Fortune favors the bold, Machiavelli argued. But the study of leadership appears to demonstrate that, even more, fortune favors the optimistic. Indeed, an unwarranted optimism about the future is a trait seen over and over in the best leaders from any era.

While optimism is not native to every leader or would-be leader, it is a trait that can be acquired or even lost. In his groundbreaking research, psychologist Martin Seligman observed that both laboratory animals and humans have a capacity to “learn helplessness”—to react to adversity by losing faith in their ability to control or improve circumstances. “Learned helplessness is the giving-up reaction, the quitting response that follows from the belief that whatever you do doesn't matter,” Seligman (1990) notes. In contrast, those animals or humans who retain a belief in their ability to control events can overcome significant obstacles. Seligman contends, remarkably, that this has less to do with filling the mind with positive messages than with subduing its tendency to transmit negative, despairing messages.

Psychologist Shelley Taylor goes farther, finding that “positive, self-enhancing illusions” are necessary to buffer negative experiences and impressions and are in fact a normal ingredient in human mental health. “In order to maintain a positive yet adaptive view of the self, it is necessary to be self-deceptive,” Taylor writes. “Negative information must be recognized for what it is and simultaneously kept from awareness as much as possible” (1989).

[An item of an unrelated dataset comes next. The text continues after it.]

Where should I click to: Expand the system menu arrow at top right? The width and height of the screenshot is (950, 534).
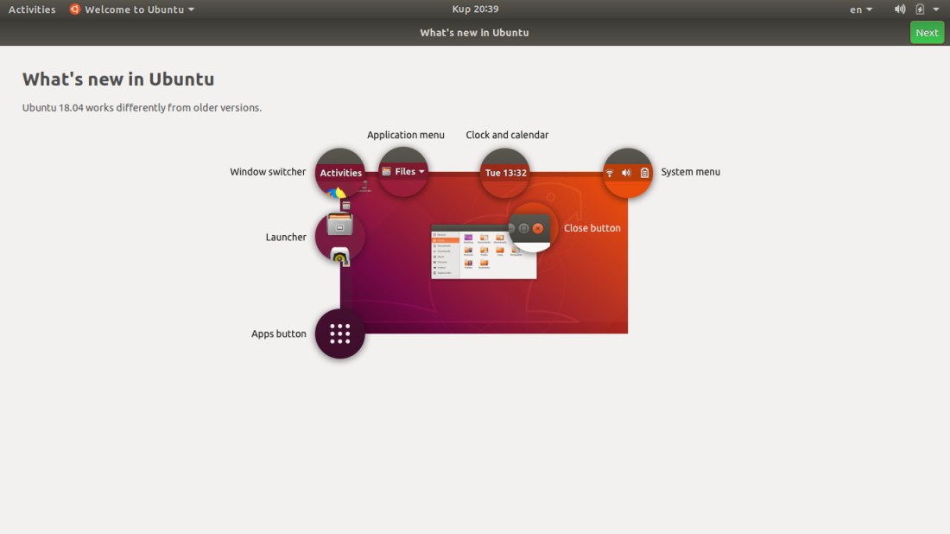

Optimism and the Wallenda Factor

One of the most impressive and memorable qualities of successful leaders is the way they respond to failure. Like Karl Wallenda (1905–1978), the great tightrope aerialist who once remarked that “the only time I feel truly alive is when I walk the tight-rope,” these leaders put all their energies into their task. Not only do they not think about failure, they do not even use the word, relying on synonyms such as mistake or glitch or bungle or countless others, such as false start, mess, hash, bollix, or error. Never failure. One of them said during the course of an interview that “a mistake is just another way of doing things.” Another said that “I try to make as many mistakes as quickly as I can in order to learn.”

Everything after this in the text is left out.